Testing limitations with neural networks
To test whether these behaviors reflect computationally rational adaptations to biological constraints, the researchers trained recurrent neural networks on the same task. Unrestricted networks could track the ball perfectly, but when the team imposed human-like constraints—limited parallel processing and noisy working memory—the networks shifted to hierarchical and counterfactual strategies that matched human behavior.
Altering the degree of memory noise in the models produced graded changes in strategy use, suggesting that humans do not switch strategies at a single threshold but rather adjust gradually as memory reliability changes. The findings indicate that hierarchical, counterfactual, and related postdictive strategies fall along a continuum of rational responses to limited computational resources.
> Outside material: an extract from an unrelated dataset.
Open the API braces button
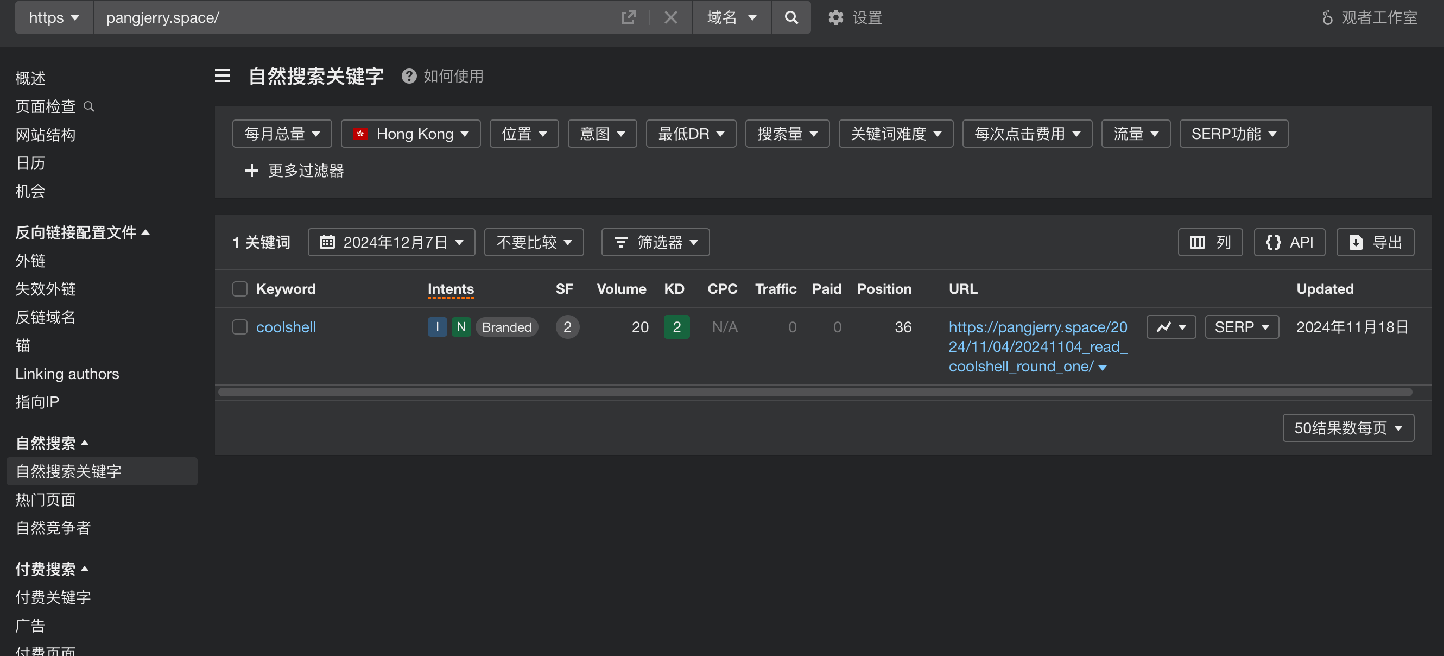Image resolution: width=1444 pixels, height=656 pixels. coord(1289,242)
“When we add the same constraints that humans face, networks behave like people,” Jazayeri says. “This supports the view that human decision strategies are rational given the limits under which the brain operates.”
Funding:
The work was supported by a Lisa K. Yang ICoN Fellowship, a Friends of the McGovern Institute Student Fellowship, an NSF Graduate Research Fellowship, the Simons Foundation, the Howard Hughes Medical Institute, and the McGovern Institute.
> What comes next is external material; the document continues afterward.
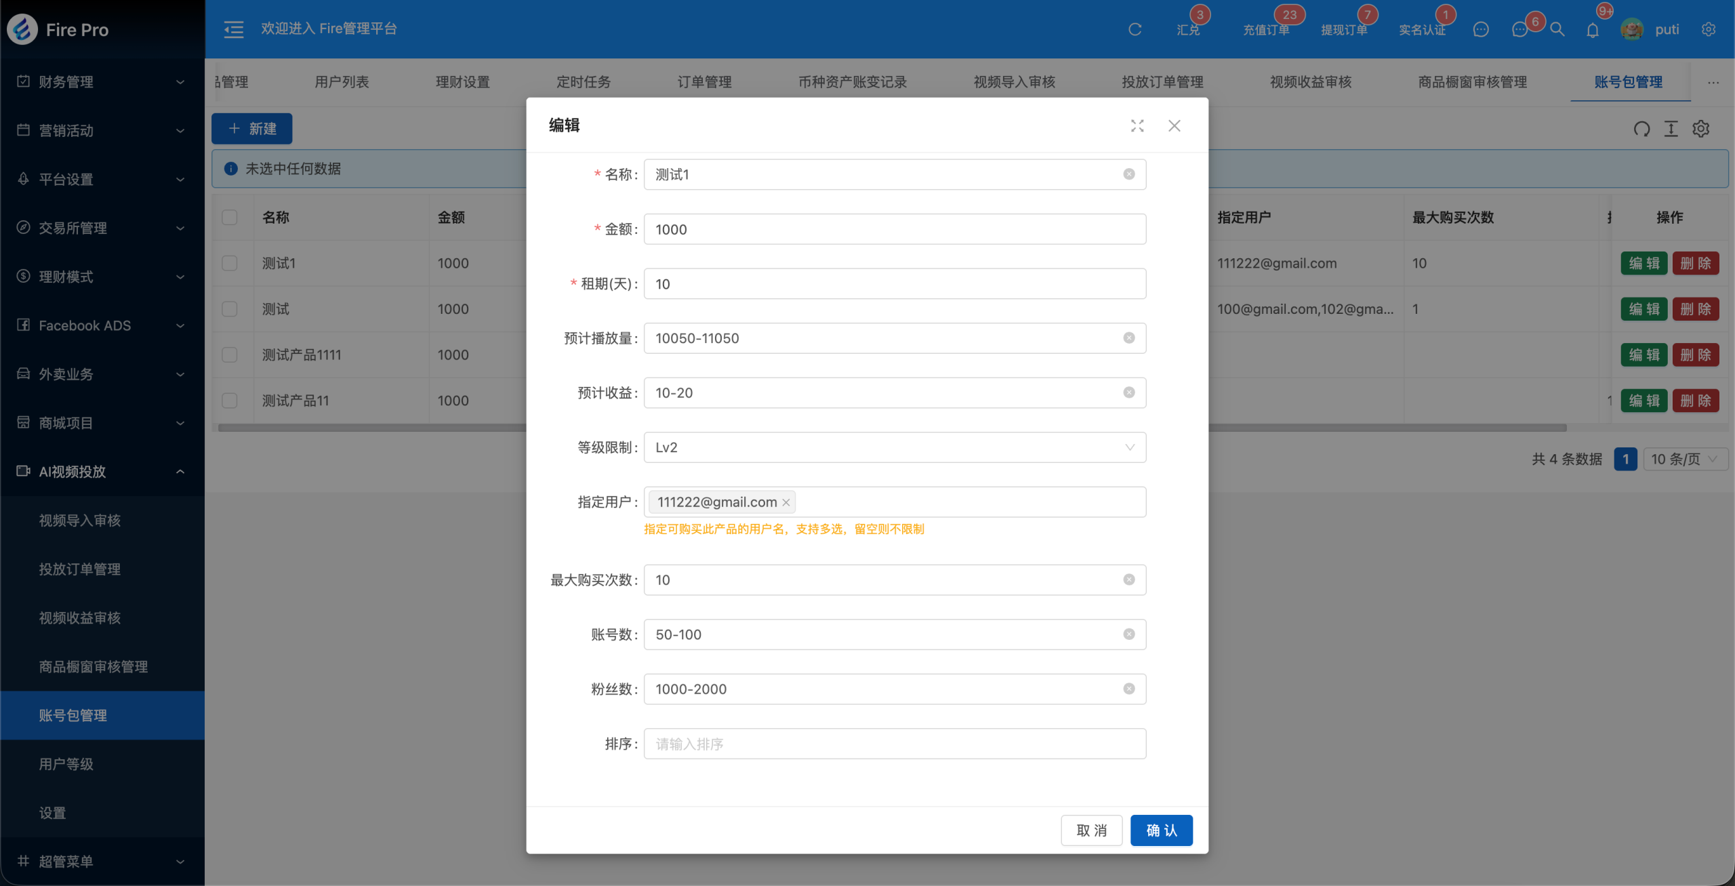Switch to the 订单管理 tab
About this neuroscience research news
Author: Sarah McDonnell
Source: MIT
Contact: Sarah McDonnell – MIT
Image: The image is credited to Neuroscience News
Original Research: Open access.
“Computational basis of hierarchical and counterfactual information processing” by Mehrdad Jazayeri et al. Nature Human Behavior
Abstract
Computational basis of hierarchical and counterfactual information processing
Humans tackle complex, multistage decision problems using a mix of hierarchical and counterfactual strategies. We designed a task that reliably engages these strategies and ran hypothesis-driven experiments to identify the computational limits that produce them. We found three main constraints: a bottleneck in parallel processing that favors hierarchical decomposition, a compensatory but capacity-limited counterfactual process, and working memory noise that degrades counterfactual accuracy. Recurrent neural networks trained under systematically varied constraints reproduced human-like behavior only when all three limits were applied. Further analysis suggests hierarchical, counterfactual, and postdictive strategies lie on a continuum of rational adaptations to these constraints, offering a unified framework for understanding human cognitive flexibility and efficiency.